Penyelidikan yang dilakukan akhirnya menyeret dua orang perwira pertama ke hadapan oditur. Proses pengadilan itu rupanya tidak memuaskan salah seorang perwira itu, karena penanggung jawab operasi itu, Kolonel Van Daalen, tidak diadili. Meskipun keputusan pengadilan membebaskan kedua perwira itu dari tuduhan, namun mereka merasa karir militer mereka tidak ada harapan lagi.

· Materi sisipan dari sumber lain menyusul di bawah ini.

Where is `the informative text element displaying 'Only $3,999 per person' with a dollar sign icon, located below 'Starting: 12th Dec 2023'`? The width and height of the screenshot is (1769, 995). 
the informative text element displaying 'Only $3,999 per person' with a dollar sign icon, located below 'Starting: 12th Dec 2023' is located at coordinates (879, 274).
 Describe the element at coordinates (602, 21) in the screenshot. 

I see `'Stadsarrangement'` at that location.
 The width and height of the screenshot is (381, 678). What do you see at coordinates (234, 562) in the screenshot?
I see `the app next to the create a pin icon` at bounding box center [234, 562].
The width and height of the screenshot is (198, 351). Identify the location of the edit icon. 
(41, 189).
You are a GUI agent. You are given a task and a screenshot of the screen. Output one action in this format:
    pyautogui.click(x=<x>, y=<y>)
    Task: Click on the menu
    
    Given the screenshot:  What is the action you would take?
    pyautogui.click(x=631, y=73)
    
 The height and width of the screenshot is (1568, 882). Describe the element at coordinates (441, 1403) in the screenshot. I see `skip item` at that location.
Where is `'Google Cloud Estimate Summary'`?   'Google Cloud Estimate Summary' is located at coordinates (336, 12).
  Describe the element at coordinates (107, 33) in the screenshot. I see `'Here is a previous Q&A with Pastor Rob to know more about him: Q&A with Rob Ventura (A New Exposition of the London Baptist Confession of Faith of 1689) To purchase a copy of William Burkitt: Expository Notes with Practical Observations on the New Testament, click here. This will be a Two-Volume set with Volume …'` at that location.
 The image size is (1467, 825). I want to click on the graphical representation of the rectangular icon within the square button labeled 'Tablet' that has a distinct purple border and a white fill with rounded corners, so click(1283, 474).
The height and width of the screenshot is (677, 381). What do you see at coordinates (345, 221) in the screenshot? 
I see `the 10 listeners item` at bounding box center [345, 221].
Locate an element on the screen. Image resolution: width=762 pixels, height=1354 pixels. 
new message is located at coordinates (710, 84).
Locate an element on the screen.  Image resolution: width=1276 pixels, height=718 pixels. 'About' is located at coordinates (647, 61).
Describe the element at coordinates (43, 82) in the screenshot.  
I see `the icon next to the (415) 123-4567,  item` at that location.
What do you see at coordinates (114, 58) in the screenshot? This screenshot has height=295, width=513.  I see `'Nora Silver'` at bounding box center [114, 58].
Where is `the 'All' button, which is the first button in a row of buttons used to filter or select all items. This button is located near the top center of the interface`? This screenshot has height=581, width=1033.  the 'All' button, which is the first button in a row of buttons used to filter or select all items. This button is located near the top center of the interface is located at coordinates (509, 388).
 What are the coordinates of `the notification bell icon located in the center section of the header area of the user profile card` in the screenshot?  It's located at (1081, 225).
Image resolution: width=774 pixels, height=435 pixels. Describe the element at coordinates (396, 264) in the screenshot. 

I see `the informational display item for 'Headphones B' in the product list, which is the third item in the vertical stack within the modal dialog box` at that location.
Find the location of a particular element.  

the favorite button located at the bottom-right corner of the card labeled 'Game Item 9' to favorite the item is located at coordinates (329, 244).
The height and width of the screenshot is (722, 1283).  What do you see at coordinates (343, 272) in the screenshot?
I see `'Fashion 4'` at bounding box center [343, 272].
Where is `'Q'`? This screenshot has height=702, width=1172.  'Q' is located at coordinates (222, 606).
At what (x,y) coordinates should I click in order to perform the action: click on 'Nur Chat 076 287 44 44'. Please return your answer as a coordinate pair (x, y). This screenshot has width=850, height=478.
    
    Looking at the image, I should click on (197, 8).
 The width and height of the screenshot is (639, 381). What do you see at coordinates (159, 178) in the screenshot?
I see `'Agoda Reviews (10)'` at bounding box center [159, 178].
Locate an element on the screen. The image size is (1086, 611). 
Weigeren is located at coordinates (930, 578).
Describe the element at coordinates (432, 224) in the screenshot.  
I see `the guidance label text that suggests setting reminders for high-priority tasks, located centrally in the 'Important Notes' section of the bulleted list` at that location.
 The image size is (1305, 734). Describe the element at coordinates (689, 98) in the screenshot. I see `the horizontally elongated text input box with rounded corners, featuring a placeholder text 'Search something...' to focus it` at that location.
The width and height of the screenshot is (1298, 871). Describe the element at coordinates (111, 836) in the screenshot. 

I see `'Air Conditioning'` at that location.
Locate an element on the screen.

Meski dalam komposisi pasukan marsose terdapat unsur pribumi, tetaplah sebagian besar bangsa Indonesia memandang Korps Marsose dibentuk untuk mendukung politik penjajahan. Karena itu banyak pejuang Aceh yang melakukan perlawanan keras terhadap tentara Belanda. Keandalan dan keberanian gerilyawan Aceh dalam pertempuran memang sudah diakui pihak Belanda. Dalam aksinya, gerilyawan Aceh sering melakukan penyerangan terhadap patroli-patroli Belanda dan melakukan perkelahian jarak dekat, dan setelah itu menghilang kembali ke hutan, kadang sambil membawa senjata rampasan dari patroli yang dikalahkan. Korps Marechaussee merupakan salah satu alat kebijakan Belanda dalam mengontrol situasi keamanan di Aceh, sehingga Belanda pada akhirnya dapat mengurangi perlawanan besar bersenjata dari pejuang Aceh. Tetapi perlawanan kecil yang bersifat sporadis tetap berlangsung sampai berakhirnya kekuasaan Belanda atas Hindia Belanda pada tahun 1942. Setelah proklamasi kemerdekaan Indonesia tahun 1945, Belanda tidak pernah menginjakkan kakinya kembali di Aceh.